§ WHAT TO PRODUCE: Below are records to reproduce in full; copy them exactly but keep the pictures out.

Collected data
####

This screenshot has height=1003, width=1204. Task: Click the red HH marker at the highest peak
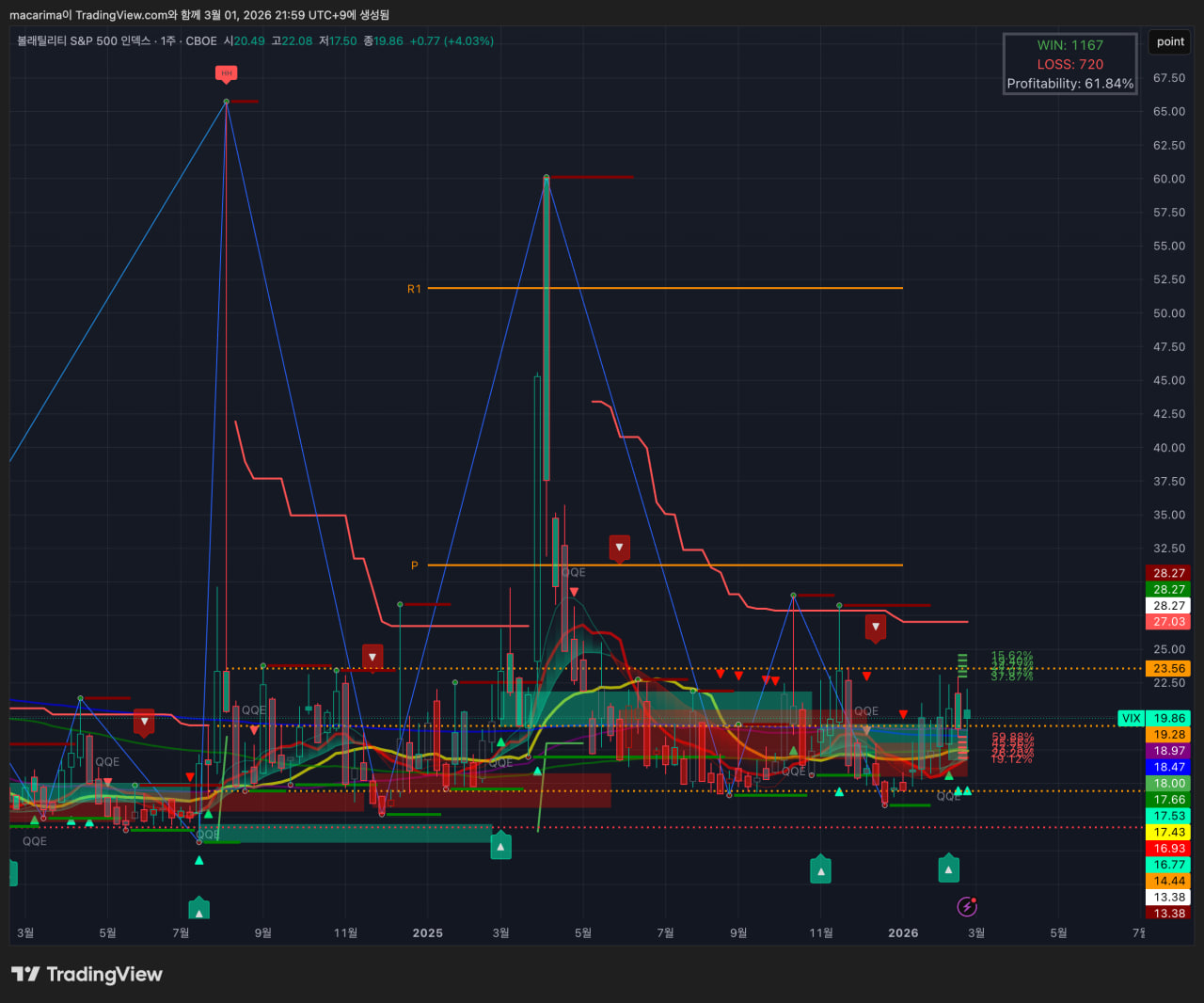(x=226, y=73)
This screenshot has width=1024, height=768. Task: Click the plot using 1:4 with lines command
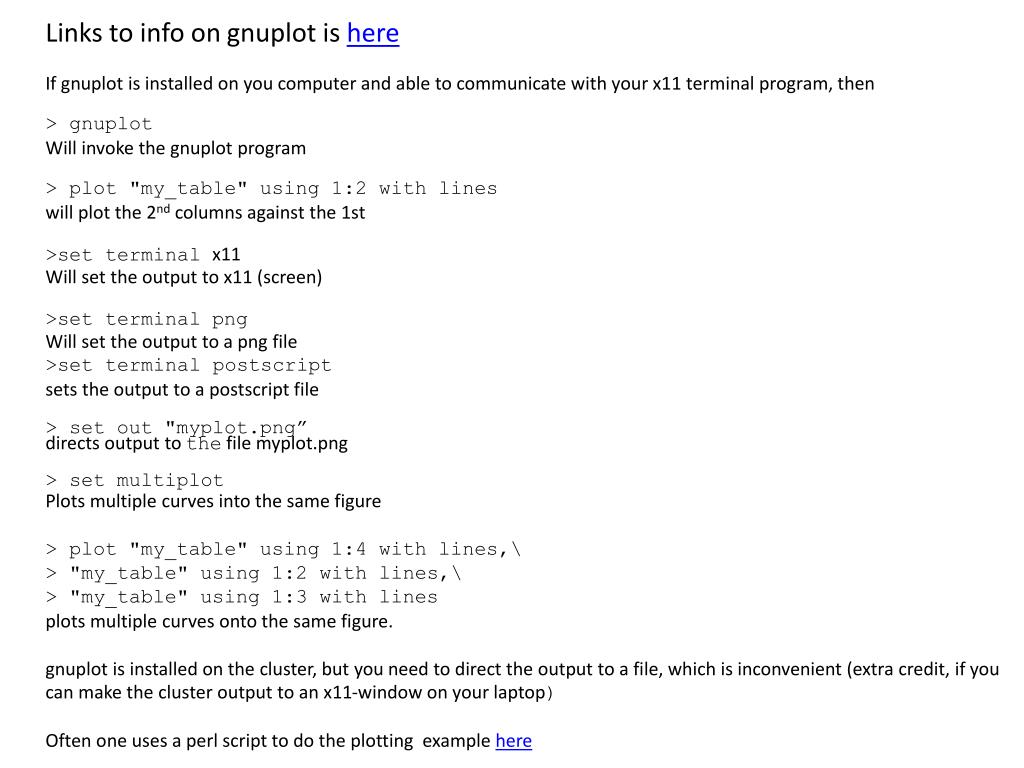pos(283,549)
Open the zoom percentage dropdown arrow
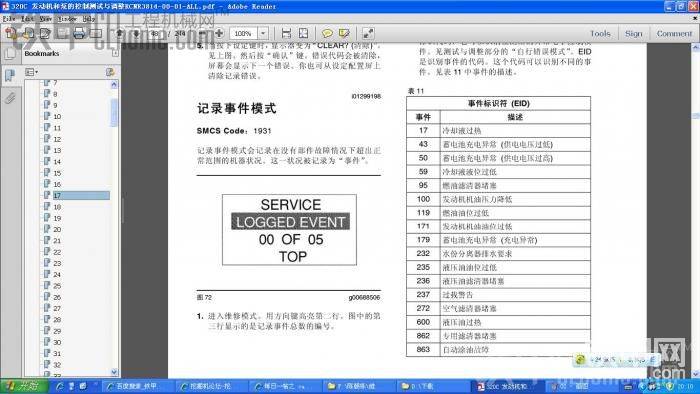Viewport: 700px width, 394px height. [x=263, y=33]
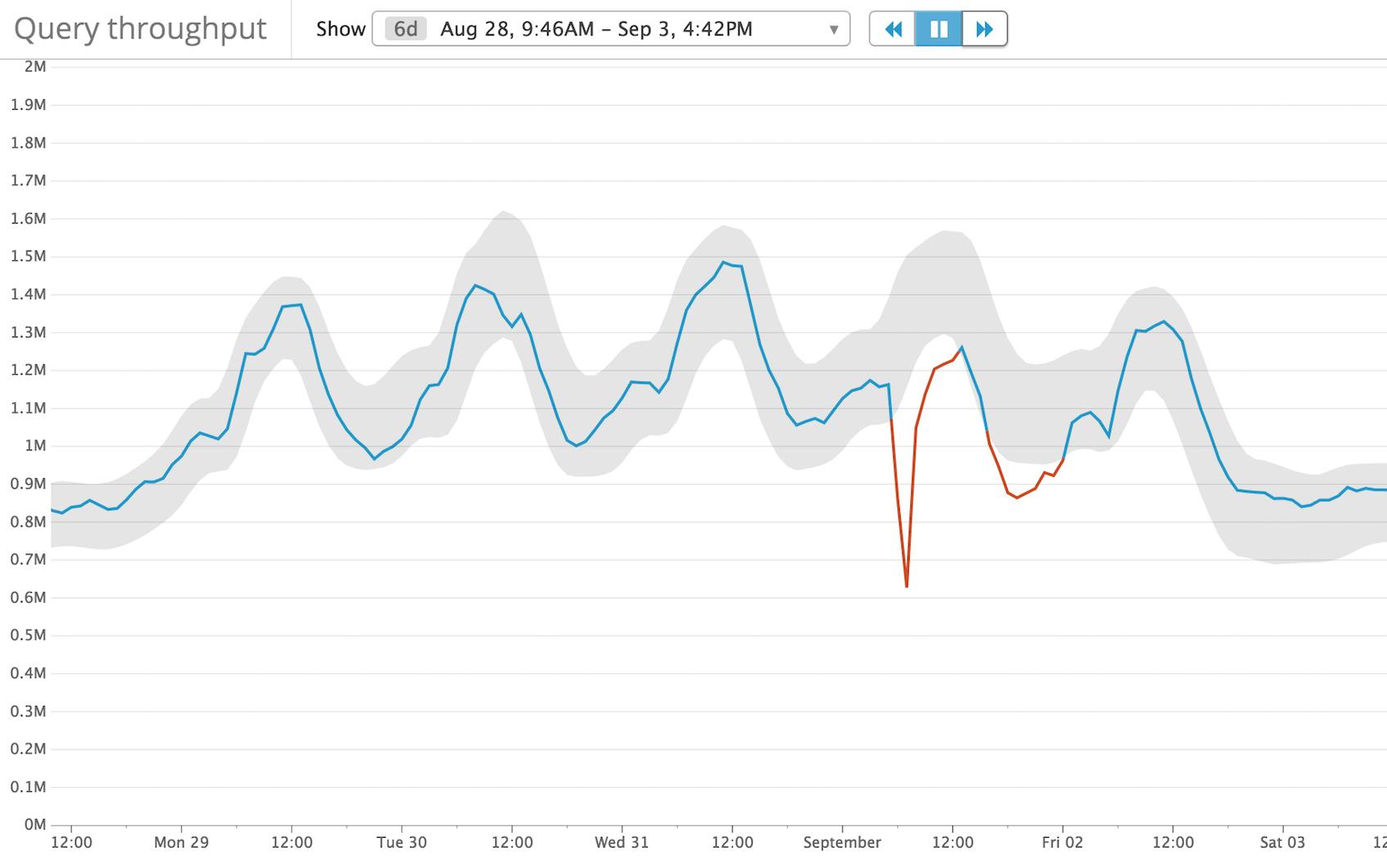Image resolution: width=1387 pixels, height=868 pixels.
Task: Pause the live graph updates
Action: [x=938, y=29]
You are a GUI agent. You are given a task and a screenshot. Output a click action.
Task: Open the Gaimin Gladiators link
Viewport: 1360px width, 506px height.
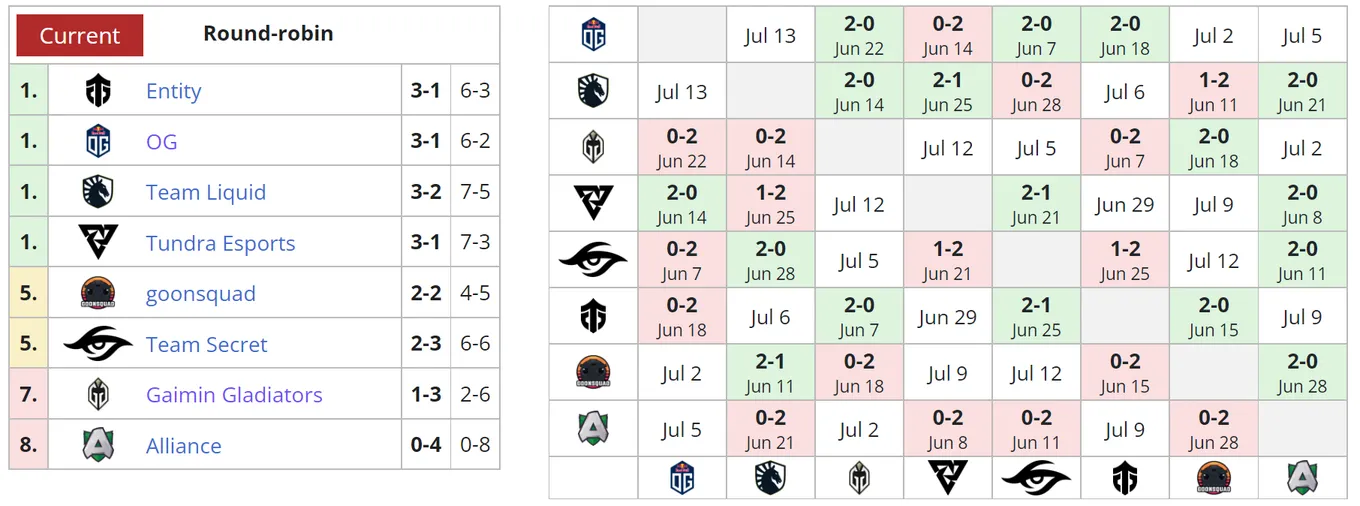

####

§ EXPECTED OUTPUT:
This screenshot has height=1003, width=1204. Task: Click the red HH marker at the highest peak
(x=226, y=73)
This screenshot has width=1024, height=768. Task: Click the plot using 1:4 with lines command
pos(283,549)
Open the zoom percentage dropdown arrow
Viewport: 700px width, 394px height. [x=263, y=33]
Image resolution: width=1387 pixels, height=868 pixels.
Task: Pause the live graph updates
Action: [x=938, y=29]
You are a GUI agent. You are given a task and a screenshot. Output a click action.
Task: Open the Gaimin Gladiators link
Viewport: 1360px width, 506px height.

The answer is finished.